| TEXTAUSZUG |
━━━

Rz. 1

Regelmäßig obliegt es dem Auftragnehmer, sich die zur Abarbeitung ihm erteilter Bauaufträge notwendigen Baustoffe zu beschaffen; nur in selteneren Fällen fällt diese Verpflichtung dem Auftraggeber einer Baumaßnahme zu, etwa dann, wenn dieser vertraglich von der Möglichkeit der Baustoffbeistellung (vgl. § 2 Nr. 4 VOB/B) Gebrauch gemacht hat.[1] Die Beschaffungsverträge werden mit Baustoffhändlern oder auch direkt mit dem Hersteller des Baustoffs abgeschlossen. Bisweilen erfüllen auch Baumärkte das Beschaffungsbedürfnis. Die Beschaffungsverträge sind regelmäßig Kaufverträge, oft abgeschlossen im Rahmen einer gewachsenen Geschäftsbeziehung. Anzutreffen sind auch Werklieferungsverträge, die auch dann dem Kaufrecht unterliegen, wenn es um den "Kauf" spezieller, für das Bauvorhaben herzustellender Bauteile geht (§ 650 BGB). Das Schicksal dieser Werklieferungsverträge bestimmt sich seit der Reform des Schuldrechts nach den Bestimmungen des Kaufrechts, gegebenenfalls ergänzt um einzelne werkvertragliche Paragraphen.[2]

 

Rz. 2

Im Zuge der Einführung des neuen Bauvertragsrechts (BauVertrRRG[3]) wurden auch die kaufvertraglichen Regelungen angepasst bzw. geändert, die u.a. zum Schließen einer von Bauhandwerkern empfundenen Gerechtigkeitslücke geführt haben. Seit dem 1.1.2018 hat nach § 439 Abs. 3 BGB jeder Käufer einen verschuldensunabhängigen Anspruch auf Ersatz der mangelbedingten Baukosten, somit auch der Bauhandwerker selbst. Regressansprüche in der gewerblichen Lieferkette sind in §§ 445a, 445b BGB normiert,[4] deren Anwendungsbereich jedoch auf den Verkauf neu hergestellter Sachen beschränkt ist.

 

Rz. 3

Sofern die Beschaffungsverträge vom Auftragnehmer nicht unmittelbar mit dem Hersteller abgeschlossen werden, dieser also selbst den von ihm hergestellten Baustoff nicht vertreibt, fungieren die Baustofflieferanten als Zwischenhändler, die ihrerseits ihre Handelsware beim Hersteller kaufen müssen.[5] Für den in Anspruch genommenen Baustoffhändler bedeutet dies, dass er seine gegebenenfalls bestehenden Regressansprüche gegenüber dem Hersteller im Auge behalten muss.

━━━

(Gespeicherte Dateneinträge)
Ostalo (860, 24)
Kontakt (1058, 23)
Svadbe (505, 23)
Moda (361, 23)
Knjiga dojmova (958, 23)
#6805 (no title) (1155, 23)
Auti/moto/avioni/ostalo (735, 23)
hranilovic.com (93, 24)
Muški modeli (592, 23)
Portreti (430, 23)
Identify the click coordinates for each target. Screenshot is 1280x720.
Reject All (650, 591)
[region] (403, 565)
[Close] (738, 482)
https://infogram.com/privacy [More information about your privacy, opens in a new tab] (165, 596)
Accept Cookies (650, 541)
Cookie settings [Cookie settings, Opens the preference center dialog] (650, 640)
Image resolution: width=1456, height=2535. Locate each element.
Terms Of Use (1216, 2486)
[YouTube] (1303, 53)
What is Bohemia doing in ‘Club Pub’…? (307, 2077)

━━━

| AUFGABENSTELLUNG |
Beantworten Sie anhand des Textauszugs zur Baustoffbeschaffung folgende Fragen:
1. Wem obliegt es regelmäßig, die zur Abarbeitung von Bauaufträgen notwendigen Baustoffe zu beschaffen?
2. Seit welchem Datum hat nach § 439 Abs. 3 BGB jeder Käufer einen verschuldensunabhängigen Anspruch auf Ersatz der mangelbedingten Baukosten?
3. Als was fungieren die Baustofflieferanten, wenn der Auftragnehmer die Beschaffungsverträge nicht unmittelbar mit dem Hersteller abschließt?

| LÖSUNG |
1. Dem Auftragnehmer.
2. Seit dem 1.1.2018.
3. Als Zwischenhändler.